Nous avons demandé à ce dernier de nous présenter les enjeux de ce débat très actuel.
Nos musées peuvent-ils vendre les œuvres dont ils sont les dépositaires ? Peuvent-ils « aliéner » les collections nationales et remettre en cause un principe qui remonte à François 1er ? Cette question est revenue avec force dans le débat public à travers le rapport Lévy-Jouyet (2006) sur l'économie de l'immatériel et la lettre de mission du président de la République Nicolas Sarkozy à la ministre de la Culture Christine Albanel, qui a conduit cette dernière à confier une mission de réflexion à Jacques Rigaud.
Il y a aussi une proposition de loi du député Mancel destinée à affranchir les pouvoirs publics des règles qui interdisent de revendre des objets entrés dans les collections publiques.
Il doit être possible d'y réfléchir sereinement, considérant que d'ores et déjà, les œuvres confiées aux musées de France, sur le fondement de l'inaliénabilité, peuvent être cédées au terme d'une procédure exceptionnelle de déclassement et de l'intervention d'une commission scientifique.
Au niveau international, le Conseil international des musées (l'ICOM) propose des lignes de conduite pour encadrer la procédure de cession des œuvres et, notons-le, quelques pays connaissent des règles plus souples que la France concernant la possibilité de revendre des œuvres des musées.
Mais, en tout état de cause, de telles ventes ne peuvent intervenir que dans un cadre très réglementé (par la loi ou par les recommandations des organisations professionnelles de musées, comme aux États-Unis d'Amérique par exemple).
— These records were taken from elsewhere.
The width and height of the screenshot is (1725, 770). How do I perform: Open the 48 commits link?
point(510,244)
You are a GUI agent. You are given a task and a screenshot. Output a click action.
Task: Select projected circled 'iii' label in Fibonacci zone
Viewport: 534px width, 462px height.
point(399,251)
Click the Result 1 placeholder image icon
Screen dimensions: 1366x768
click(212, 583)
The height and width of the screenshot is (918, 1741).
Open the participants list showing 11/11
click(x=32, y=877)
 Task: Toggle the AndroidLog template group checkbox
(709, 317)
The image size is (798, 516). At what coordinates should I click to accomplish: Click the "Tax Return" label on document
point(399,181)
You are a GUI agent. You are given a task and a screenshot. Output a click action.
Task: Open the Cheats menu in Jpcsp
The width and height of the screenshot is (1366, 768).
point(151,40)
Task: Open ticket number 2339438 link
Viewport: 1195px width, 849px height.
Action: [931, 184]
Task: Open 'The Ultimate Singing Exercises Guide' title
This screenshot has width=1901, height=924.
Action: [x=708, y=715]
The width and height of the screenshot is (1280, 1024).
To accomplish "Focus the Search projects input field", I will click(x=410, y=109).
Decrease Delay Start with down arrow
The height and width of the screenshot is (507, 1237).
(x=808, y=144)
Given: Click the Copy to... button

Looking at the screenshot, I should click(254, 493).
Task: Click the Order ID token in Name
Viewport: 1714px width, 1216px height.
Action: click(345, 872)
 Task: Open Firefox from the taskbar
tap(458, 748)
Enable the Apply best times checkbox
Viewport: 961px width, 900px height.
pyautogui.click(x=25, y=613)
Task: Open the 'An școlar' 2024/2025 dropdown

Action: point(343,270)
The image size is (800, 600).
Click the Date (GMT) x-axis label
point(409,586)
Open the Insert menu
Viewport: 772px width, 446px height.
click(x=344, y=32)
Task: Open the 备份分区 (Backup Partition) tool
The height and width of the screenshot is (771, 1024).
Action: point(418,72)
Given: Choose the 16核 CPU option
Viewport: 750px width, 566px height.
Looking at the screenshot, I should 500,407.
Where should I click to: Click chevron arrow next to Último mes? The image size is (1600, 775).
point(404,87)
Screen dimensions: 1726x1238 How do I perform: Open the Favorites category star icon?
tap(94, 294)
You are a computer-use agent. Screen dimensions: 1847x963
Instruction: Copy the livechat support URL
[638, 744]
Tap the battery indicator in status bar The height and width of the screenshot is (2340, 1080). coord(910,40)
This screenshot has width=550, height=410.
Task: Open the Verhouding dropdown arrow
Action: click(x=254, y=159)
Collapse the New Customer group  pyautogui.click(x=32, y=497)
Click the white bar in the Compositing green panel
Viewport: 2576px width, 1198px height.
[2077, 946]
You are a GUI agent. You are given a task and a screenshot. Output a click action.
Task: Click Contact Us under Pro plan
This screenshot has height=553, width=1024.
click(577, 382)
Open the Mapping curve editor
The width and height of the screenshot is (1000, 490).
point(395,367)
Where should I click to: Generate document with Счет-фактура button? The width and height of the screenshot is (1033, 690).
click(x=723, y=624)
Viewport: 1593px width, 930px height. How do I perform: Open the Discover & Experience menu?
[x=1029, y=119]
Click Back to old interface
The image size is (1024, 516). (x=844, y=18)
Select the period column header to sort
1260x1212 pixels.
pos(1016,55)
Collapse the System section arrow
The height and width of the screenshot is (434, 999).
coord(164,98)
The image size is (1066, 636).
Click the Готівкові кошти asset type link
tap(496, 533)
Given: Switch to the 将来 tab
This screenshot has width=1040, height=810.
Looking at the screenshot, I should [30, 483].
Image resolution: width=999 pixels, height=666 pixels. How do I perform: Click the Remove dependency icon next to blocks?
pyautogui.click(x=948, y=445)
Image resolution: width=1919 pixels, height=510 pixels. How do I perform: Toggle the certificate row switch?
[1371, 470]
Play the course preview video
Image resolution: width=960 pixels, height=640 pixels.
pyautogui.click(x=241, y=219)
Et elles ne peuvent servir qu'à se séparer d'objets sans intérêt pour le musée ou dans un état très médiocre, ou encore pour acquérir des pièces de qualité supérieure. Elle ne sauraient en aucun cas financer le fonctionnement ou les projets d'investissement des musées concernés.
La question des réserves est au coeur du débat même si les réserves sont loin d'être aussi riches qu'on le dit ou qu'on le croit. L'espace qui leur est dévolu ne peut s'étendre indéfiniment, d'autant que leur coût ne cesse de croître à mesure que les musées s'enrichissent de nouvelles pièces. Par conséquent, n'y a-t-il pas la nécessité de faire des choix, dans l'intérêt même du musée et de la bonne gestion de ses collections ?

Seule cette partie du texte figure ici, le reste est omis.